Unfortunately I had no choice to accept any of these missions. That’s just how it was going to be since I was missing a good chunk of intestine. Hiking and outdoor activities brought on apprehension, as I wasn’t terribly interested in testing how long I could squat in the great outdoors. And I had to amend my budget for toilet paper, because I was going through it much quicker than I ever thought possible. At home now, I’m rarely without a month’s supply. That’s the new normal.
Oh yeah, and on top of all that, I have carcinoid tumors. Not once that I can recall have I ever been angry about having cancer. Carcinoid was just the hand I was dealt and I’m going to play to win! Anger and stress are a waste of time.
That’s life after surgery in 2005. Sweet. However, as my strength improved, so did my food consumption. Having gone so long without solids, I dove into a big steak or ate a doughnut or two whenever I wanted. Life was to be savored and to a certain extent, I threw moderation to the wind. The food doesn’t affect me while I can still workout. By the spring and summer of 2008 I was in the best physical condition of my life. I biked 25 to 30 miles a day and lifted weights on top of all that cardio. As my job duties increased and my metabolism slowed, I didn’t adjust my intake. At the time that wasn’t a problem, but it would slowly grow into one.

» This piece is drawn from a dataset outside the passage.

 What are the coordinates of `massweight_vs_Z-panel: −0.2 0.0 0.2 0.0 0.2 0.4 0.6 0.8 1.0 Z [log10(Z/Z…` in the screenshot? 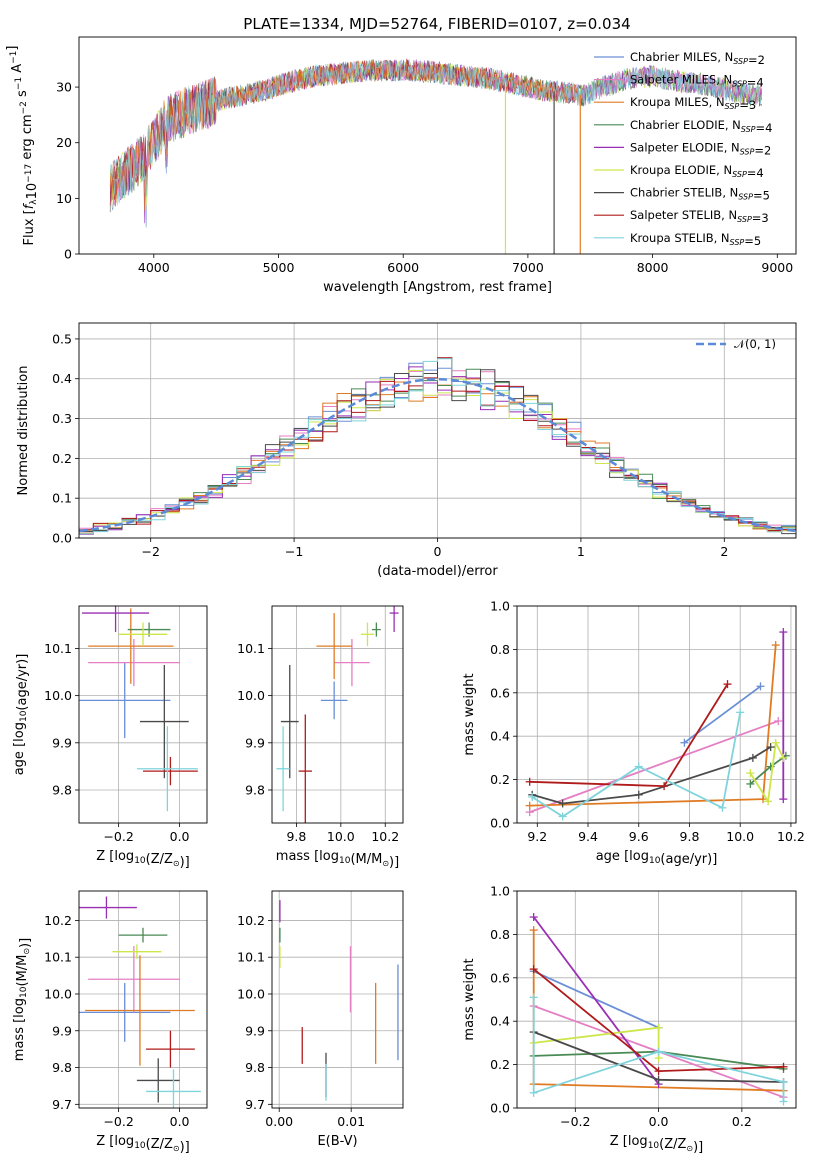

What sticks with me from my final consultation with my surgeon is that he provided a rough estimate of the tumor’s age: approximately 10 to 15 years old. I don’t know if that was the surgeon’s guess or the pathologist’s, but that estimate has remained with me.
My tumor may have been a teenager and I didn’t even know it! 10 to 15 years? The thing was almost old enough to drive when the surgeon removed the little bugger. How did I go so long without knowing I was hosting a fugitive in my small intestine?